Task to complete: Copy out word for word the part of the passage below on making expectations clear to a team, starting with "Believe it or" and going on through "what we do now.".

Passage shown:
..........
I would make suggestions to my team, but then I would get frustrated when they took them as exactly that…suggestions.
Make sure your team knows the difference between what are suggestions, and what is required.
For example – If I make the suggestion to my kids, “Hey guys it would be nice if you cleaned your room up before bed”, guess how many times it actually happens in a 10 day period? Not many!
Now if I make a simple change to “Hey guys, dad wants your room to be cleaned up every night before bed” the number of times it happens increases significantly. (Well, at least in my example there is an increase! A guy has to dream, right?)
I noticed this same phenomenon happens with my team at the office.
Many years ago I began to make sure I was crystal clear on what is required in my office. I don’t do it as a jerk, lording over them with my demands. I do it in a polite diplomatic way which is firm but kind.
Believe it or not my team actually likes it.
Here are just a few examples:
I used to suggest that my hygienists present fluoride to patients. They took at it face value. Sometimes they did it, and sometimes they didn’t. No sweat, right? I thought about it, and wondered what the deal was. The ‘deal’ was me! My expectations weren’t clear!
Now I tell them we present fluoride to every hygiene patient. It takes the guesswork out of the equation for them. They just know it is what we do now.
Results: When I first had that simple conversation with my hygienists our fluoride sales went up 28%!!
Funny story (at least to me): I was reading a thread on a well-known dental website covering this subject. A dentist commented that they couldn’t do adult fluoride because their hygienists didn’t believe in it. First, if that was ever the case with me, I wouldn’t admit it; And second….are you kidding me? It is your practice! You call the shots.
..........
Raw data:

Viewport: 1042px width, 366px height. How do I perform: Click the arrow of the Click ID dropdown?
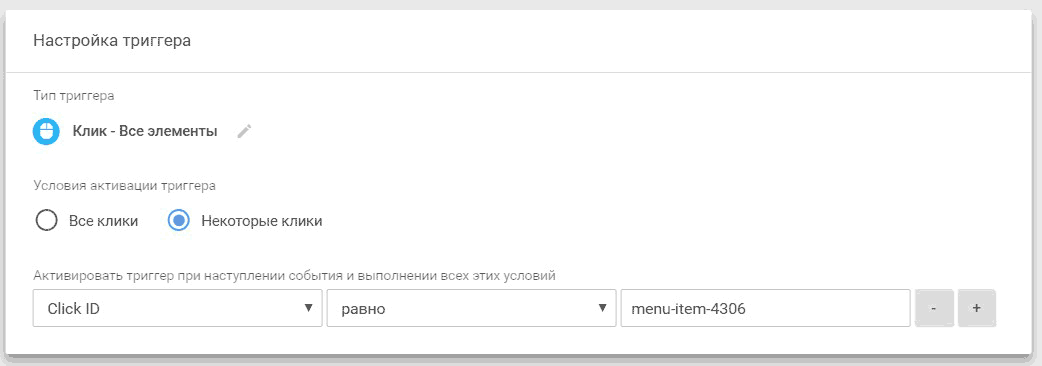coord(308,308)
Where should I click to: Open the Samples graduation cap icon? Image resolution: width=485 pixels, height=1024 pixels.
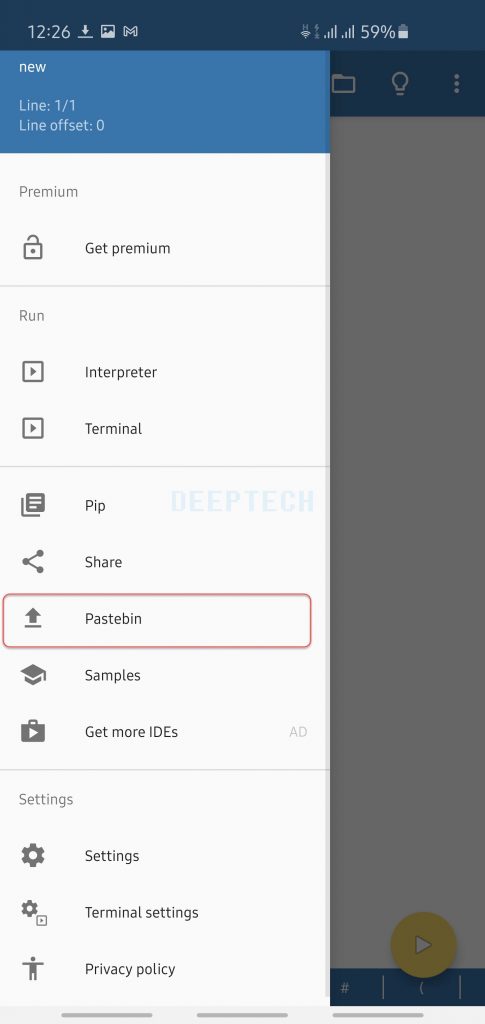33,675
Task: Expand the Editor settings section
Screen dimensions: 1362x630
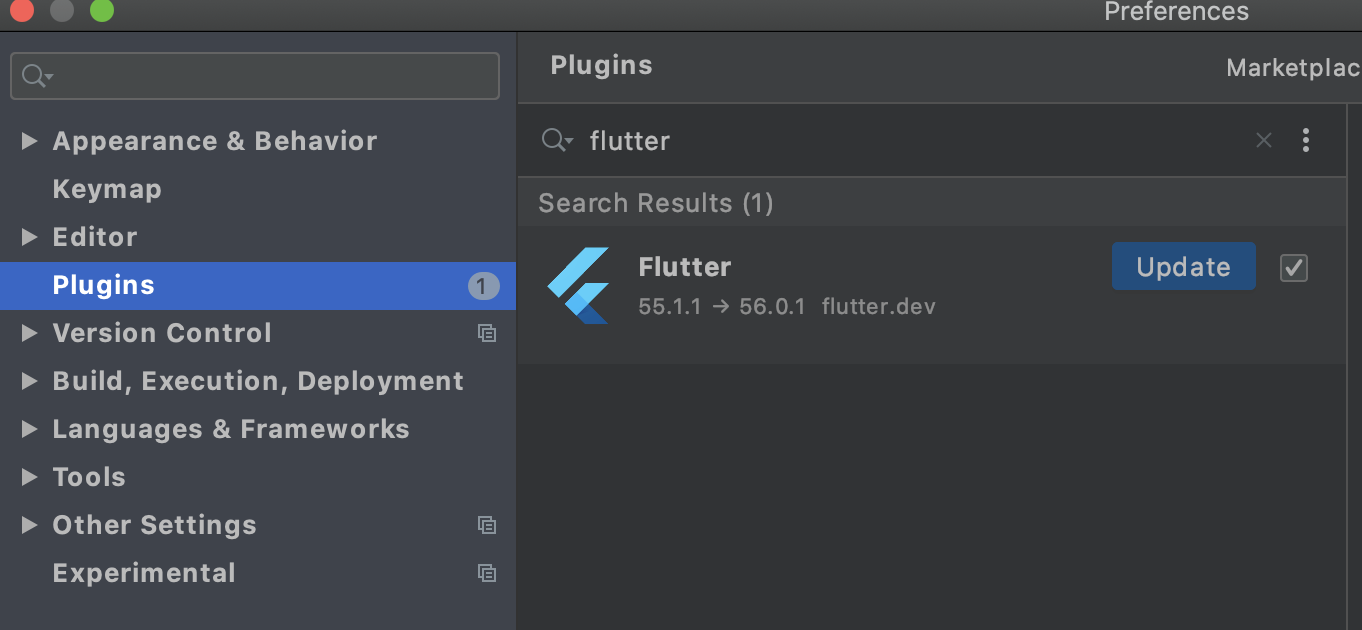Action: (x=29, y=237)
..........
Written response:
Believe it or not my team actually likes it.
Here are just a few examples:
I used to suggest that my hygienists present fluoride to patients. They took at it face value. Sometimes they did it, and sometimes they didn’t. No sweat, right? I thought about it, and wondered what the deal was. The ‘deal’ was me! My expectations weren’t clear!
Now I tell them we present fluoride to every hygiene patient. It takes the guesswork out of the equation for them. They just know it is what we do now.